Por consiguiente, habiendo intentado desmenuzar este breve fragmento, entendemos que Cioran está cuestionando la habitual práctica de racionalizar y encajar lo que acontece con una perspectiva rígida teórica, que permite minimizar el dolor y el sufrimiento que se purga singularmente, con la pretensión de menospreciarlo y ofrecernos una visión de la vida que al estar racionalizada encubre el padecimiento, la miseria y la desgracia que cada humano, como individuo, vive. De esta forma teorizar sobre la melancolía es posible en muchos sentidos, pero tal vez poco estaremos diciendo sobre la gravedad, la intensidad que esta produce en cada sujeto paciente.
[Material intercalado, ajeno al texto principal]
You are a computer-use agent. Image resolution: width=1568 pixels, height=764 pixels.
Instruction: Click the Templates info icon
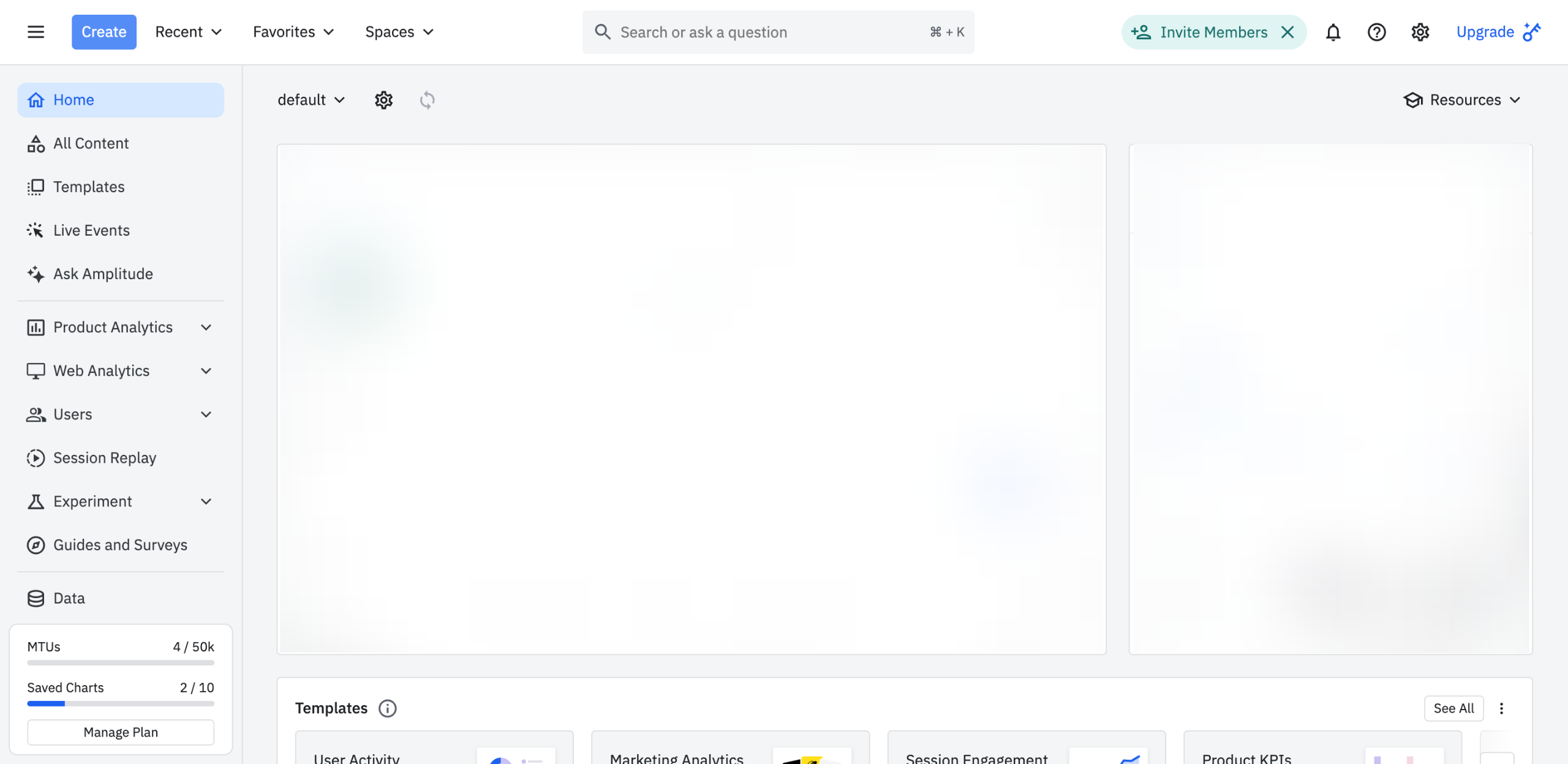(x=387, y=708)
Esta estrategia que analiza Cioran no puede dejar de remitirnos al análisis de la metafísica y la moral occidentales que realizó Nietzsche —del cual el filósofo franco-rumano es claro heredero—, con la salvedad de que el pensador alemán era un demoledor activo y vitalista, mientras que Cioran destruye por convicción y se queda bajo las ruinas de su propia demolición.

El subtítulo bajo el que el autor incluye este texto “la ponzoña abstracta” sintetiza con un lenguaje crudo y, según él, realista, la función que ha cumplido la abstracción en la cultura, a saber, y según lo analizado: destruir la vida, teniendo en cuenta, que es un lastre miserable con el que debemos existir los humanos; su degradación de la tragedia consiste en su menoscabo, logrado mediante el ninguneo de lo singular, la manera real de sentir la condena vital. Y aquí retorna el contraste con la percepción nietzscheana, ya que para este último la vida se ningunea al negarla como la unión de lo apolíneo y lo dionisiaco —sintetizando: el orden racional y el caos pasional—, ya que la pretensión de eliminar lo pasional implica la negación de la vida en sí misma, mientras que para Cioran es una forma de hacer soportable el inconveniente de haber nacido abocados al absurdo.

Esto no es más que una brevísima muestra del pensamiento que a pinceladas ha ido derramando Cioran a lo largo de su vida. Entiendo que la lectura de sus obras es un reto necesario del que nadie resulta indemne, bien porque puede dejarse arrastrar por su realismo trágico —para ser honestos, cabe decir que muchos lo calificarían de pesimista sin ambages— o bien porque exige replantear dinámicamente lo que nunca deberíamos considerar ni asentado, ni establecido. Además de ser, a mi juicio una lectura complementaria de Nietzsche muy fructífera.